Если бы Кирсанов рассмотрел свои действия в этом разговоре как теоретик, он с удовольствием заметил бы: «А как, однако же, верна теория; самому хочется сохранить свое спокойствие, возлежать на лаврах, а толкую о том, что, дескать, ты не имеешь права рисковать спокойствием женщины; а это (ты понимай уж сам) обозначает, что, дескать, я действительно совершал над собою подвиги благородства к собственному сокрушению, для спокойствия некоторого лица и для твоего, мой друг; а потому и преклонись перед величием души моей. Приятно человеку как теоретику наблюдать, какие штуки выкидывает его эгоизм на практике.
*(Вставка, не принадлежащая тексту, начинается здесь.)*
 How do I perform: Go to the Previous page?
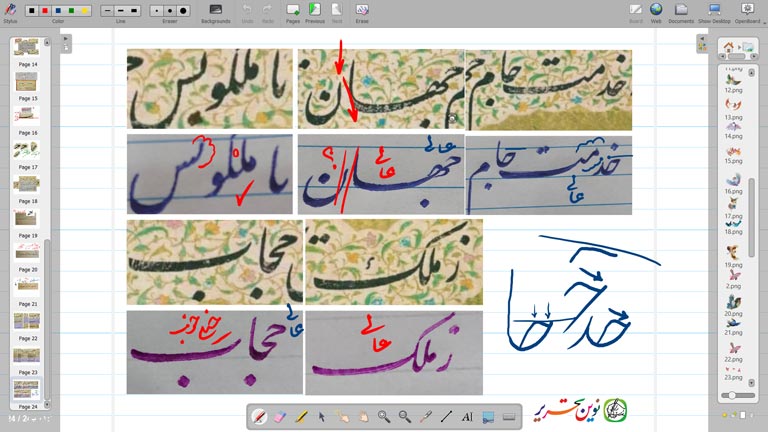pyautogui.click(x=315, y=10)
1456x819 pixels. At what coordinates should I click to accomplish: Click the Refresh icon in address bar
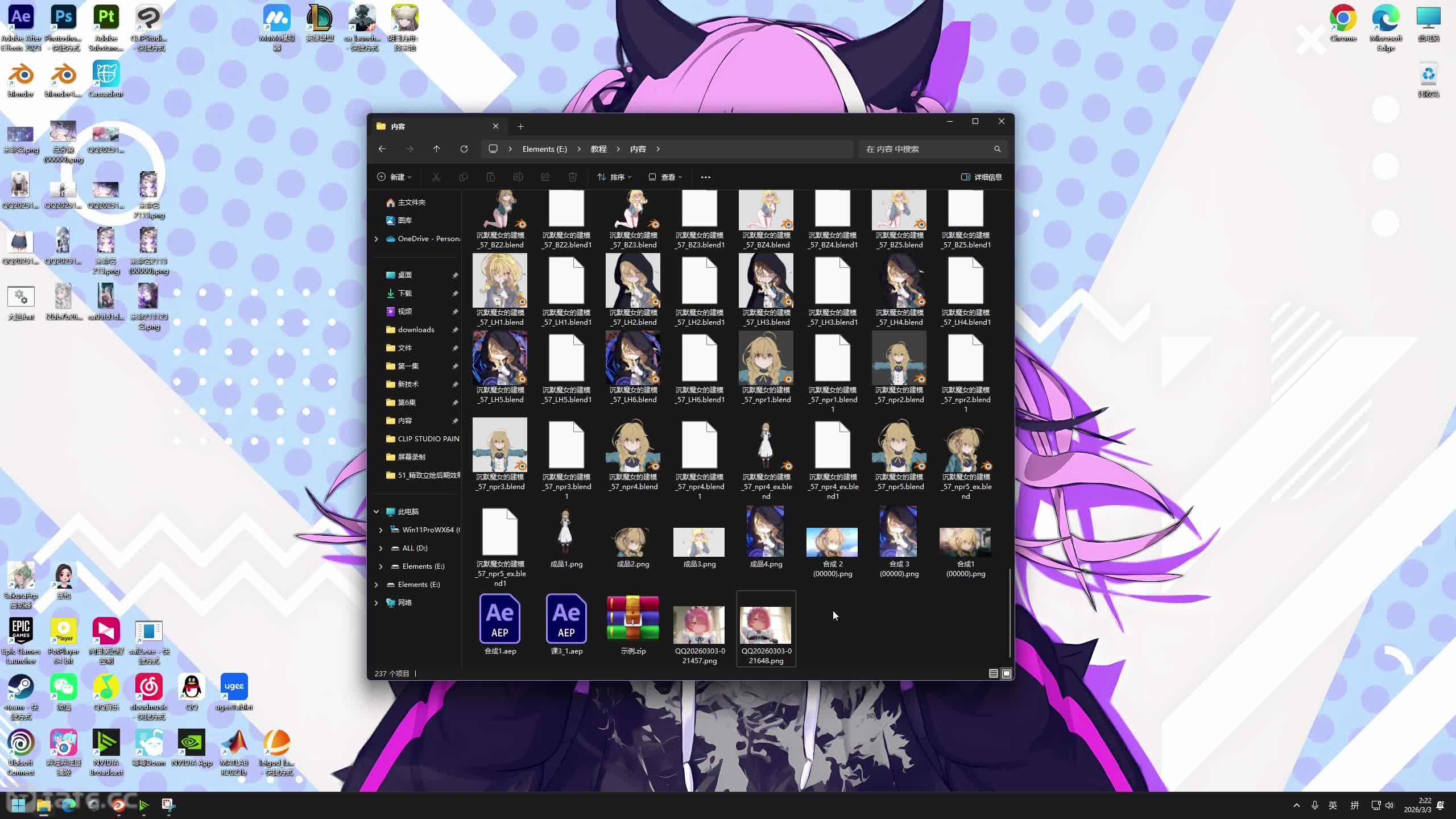coord(464,149)
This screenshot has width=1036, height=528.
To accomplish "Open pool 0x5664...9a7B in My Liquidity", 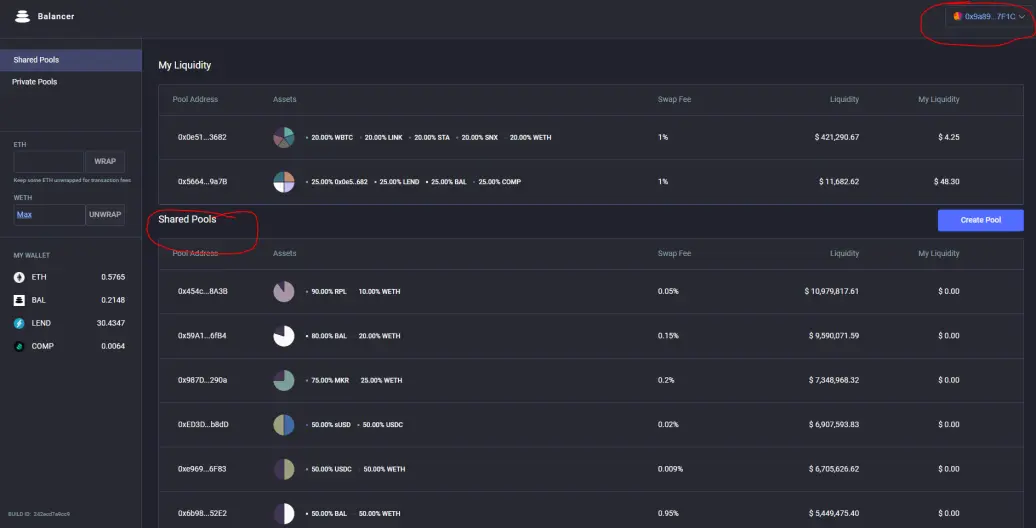I will tap(591, 182).
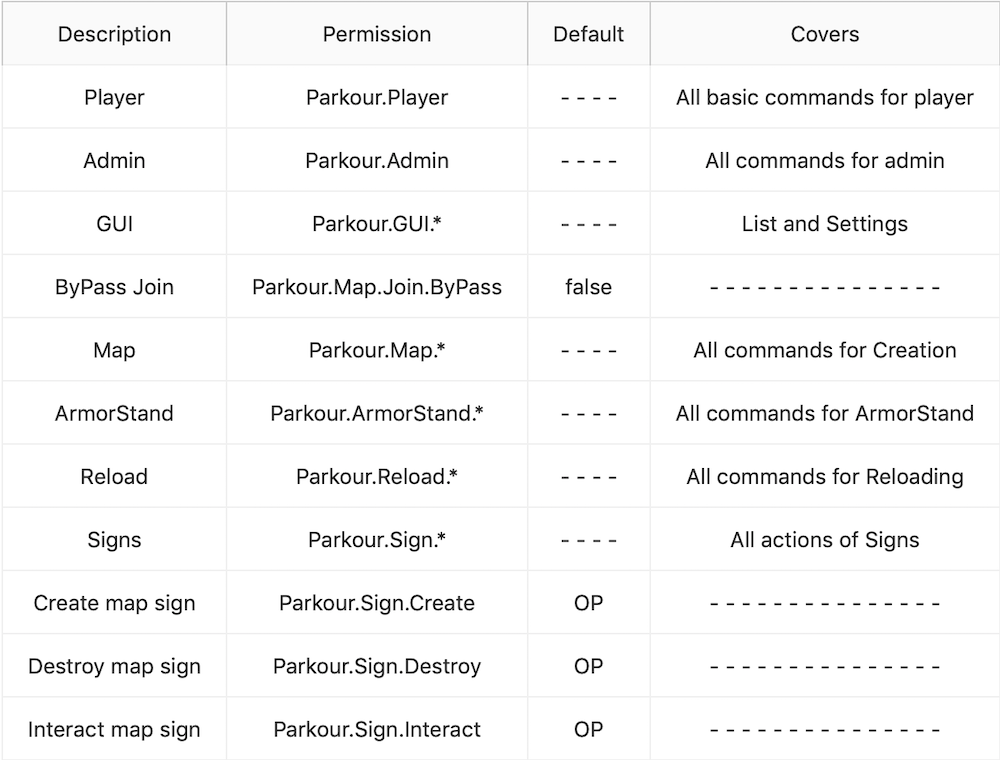Click the ByPass Join description cell
The image size is (1000, 760).
pyautogui.click(x=114, y=287)
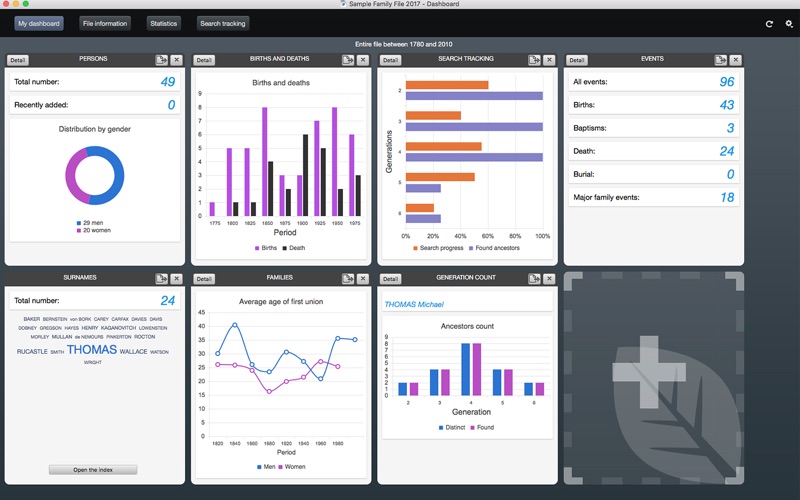The height and width of the screenshot is (500, 800).
Task: Click export icon on Search Tracking widget
Action: coord(534,60)
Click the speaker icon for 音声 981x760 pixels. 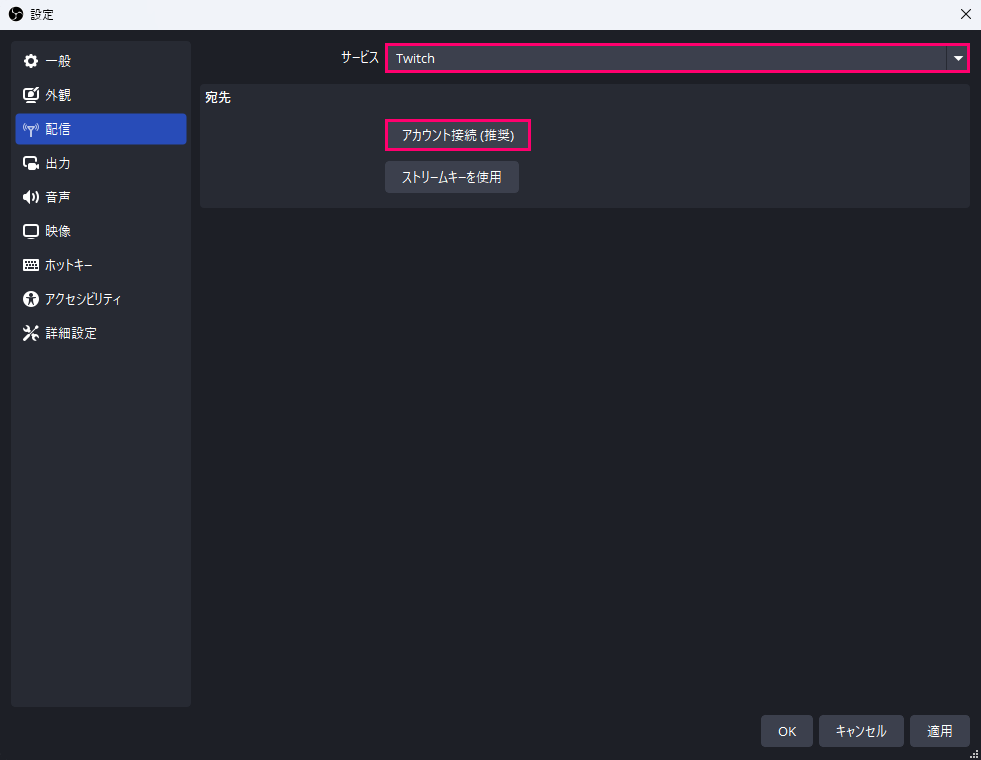tap(31, 198)
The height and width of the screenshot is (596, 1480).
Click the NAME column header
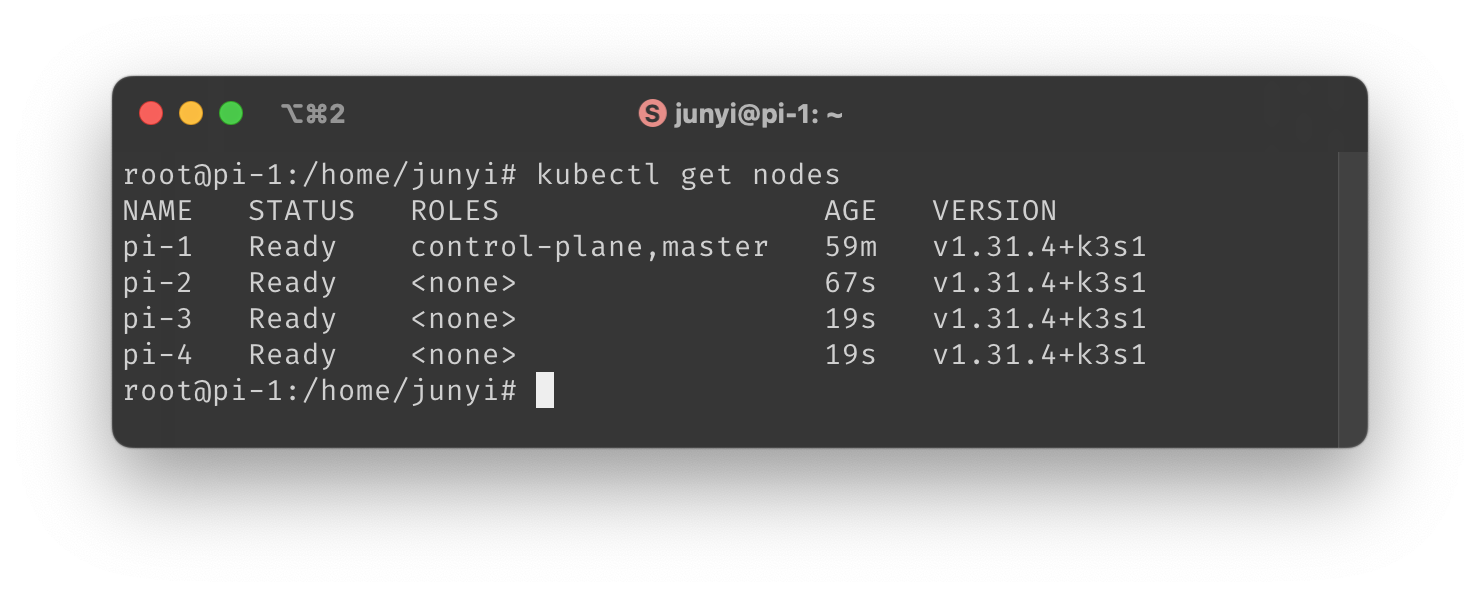[x=157, y=211]
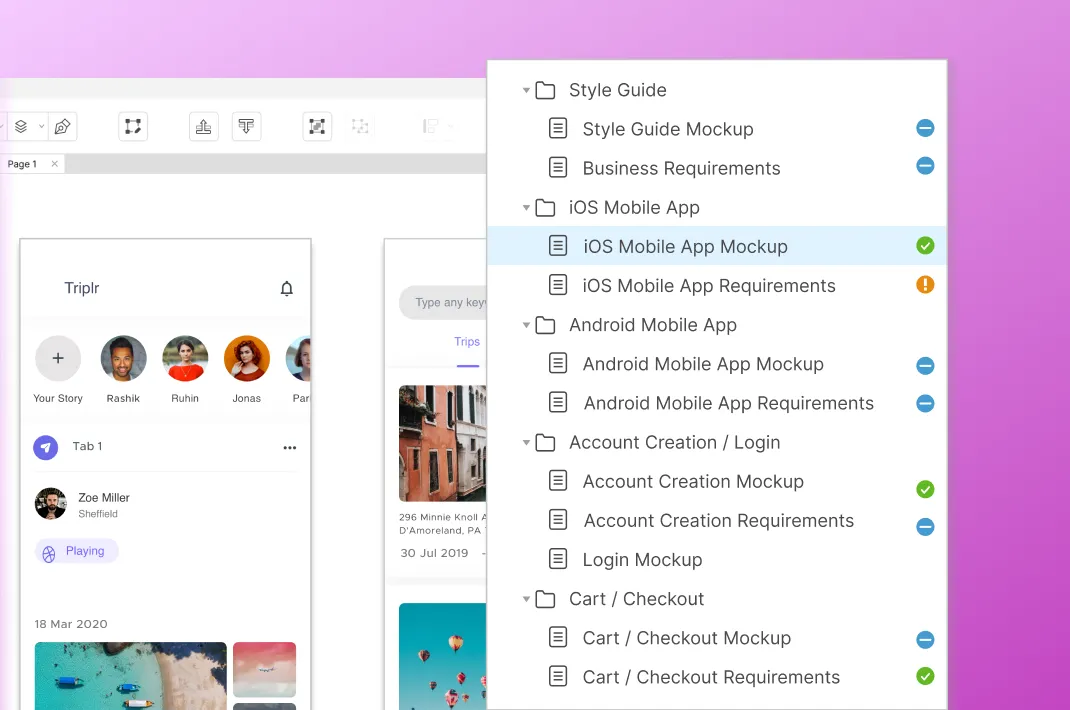
Task: Tap the notification bell in Triplr
Action: pos(287,289)
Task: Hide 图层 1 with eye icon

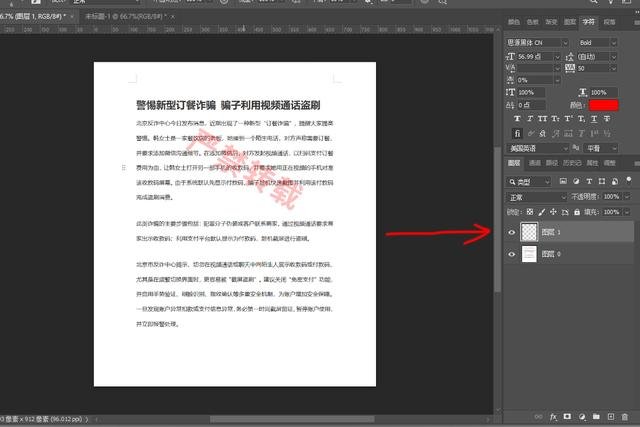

Отступался от дела, чтобы не быть дураком и подлецом, и возликовал от этого, будто совершил геройский подвиг великодушного благородства; не поддаешься с первого слова зову, чтобы опять не хлопотать над собою и чтобы не лишиться этого сладкого ликования своим благородством, а эгоизм повертывает твои жесты так, что ты корчишь человека, упорствующего в благородном подвижничестве».
Но ни Лопухову, ни Кирсанову недосуг было стать теоретиками и делать эти приятные наблюдения: практика-то приходилась для обоих довольно тяжеловатая.
Возобновление частых посещений Кирсанова объяснялось очень натурально: месяцев пять он был отвлечен от занятий и запустил много работы, — потому месяца полтора приходилось ему сидеть над нею, не разгибая спины. Теперь он справился с запущенною работою и может свободнее располагать своим временем. Это было так ясно, что почти не приходилось и объяснять.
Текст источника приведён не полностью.